Congrats to physics grad student Gage Bonner for earning a 2020 College of Letters & Sciences Continuation of Study teaching award!

This new award category recognizes graduate students in L&S who provided exceptional continuity of instruction support to their department or delivered exceptional student experience in a remote instructional setting during the COVID-19 pandemic.

Bonner was nominated for his work as a TA in Physics 109, Physics in the Arts, by one of the course’s instructors, Prof. Pupa Gilbert. Physics 109 is a quantitative-reasoning course offered to non-science majors, typically serving more than 200 students.

“The students are terrified of physics, and are not quantitative thinkers, thus it is especially important for Physics in the Arts TAs to be kind, friendly, and not intimidating,” Gilbert says. “Gage excels at all these challenges, and teaches masterfully. He is kind, intelligent, knowledgeable, and always in a good mood, making everyone feel comfortable and not intimidated.”

Gilbert nominated Bonner for the Continuation of Study award because of how effectively he adapted to the changes forced by the COVID-19 pandemic. For example, because in-person labs were no longer an option, Gilbert selected online labs, and asked the TAs to develop a series of interactive questions associated with each online experiment to help the students learn by doing. Bonner excelled at developing these questions. She also noted how well he interacts with students through the online Zoom lectures, helping to keep conversations going and being knowledgable, kind and effective with online instruction.
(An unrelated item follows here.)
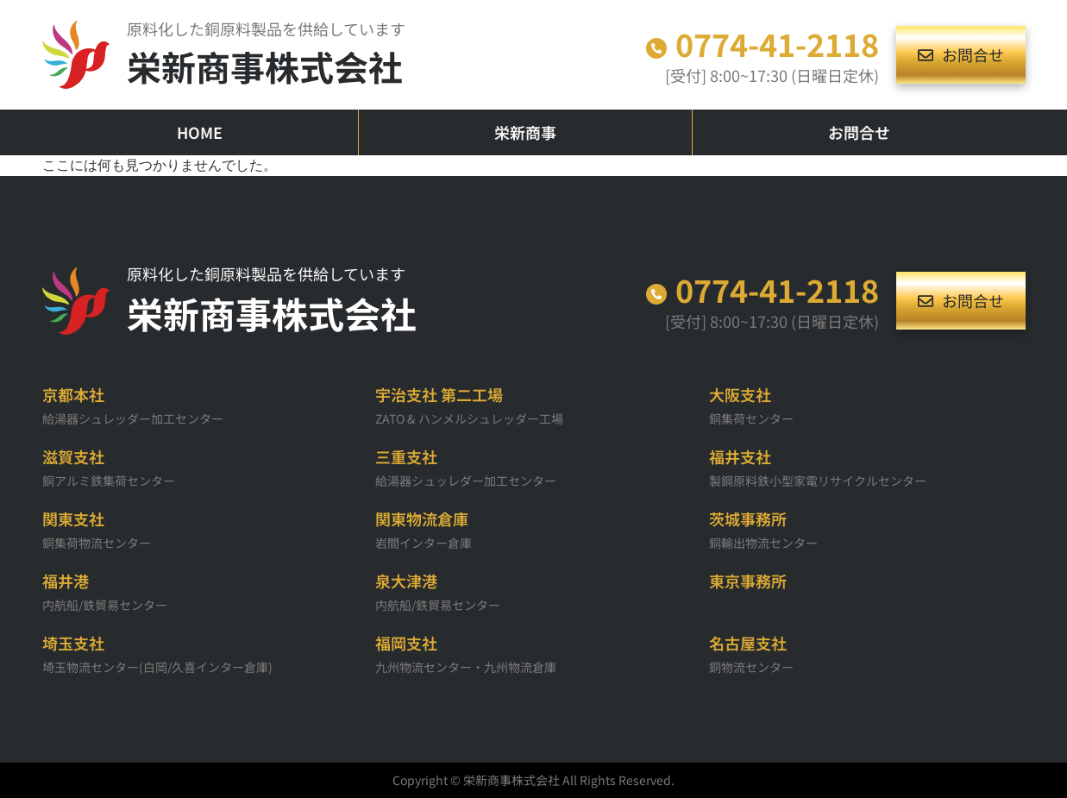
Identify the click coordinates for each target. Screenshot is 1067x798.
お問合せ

Based on course and TA evaluations, the students agree with Gilbert. Said one student in an evaluation:

“Gage has been a really awesome TA. He makes labs run so smoothly, responds to questions quickly and effectively, and reminds us [of] vital information. He was also super helpful in lectures. Letting the teachers know if there was a technical issue or question. He also made a really friendly and comfortable learning environment even with the restraints of BBC collaborate ultra.”
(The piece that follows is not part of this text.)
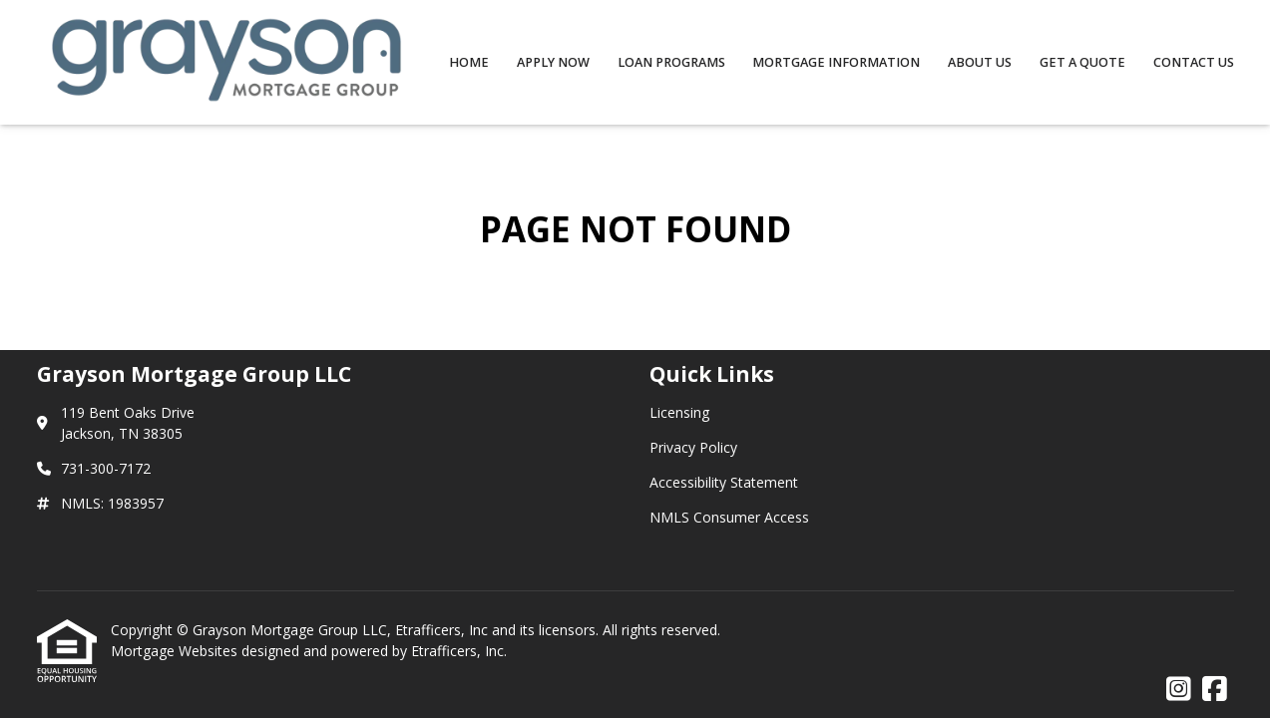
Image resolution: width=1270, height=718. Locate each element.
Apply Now (553, 62)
UW–Madison employs over 2,100 teaching assistants (TAs) across a wide range of disciplines. Their contributions to the classroom, lab, and field are essential to the university’s educational mission. To recognize the excellence of TAs across campus, the Graduate School supports the College of Letters & Science (L&S) in administering these awards.

Bonner has been a graduate student and TA in the department since Fall 2016.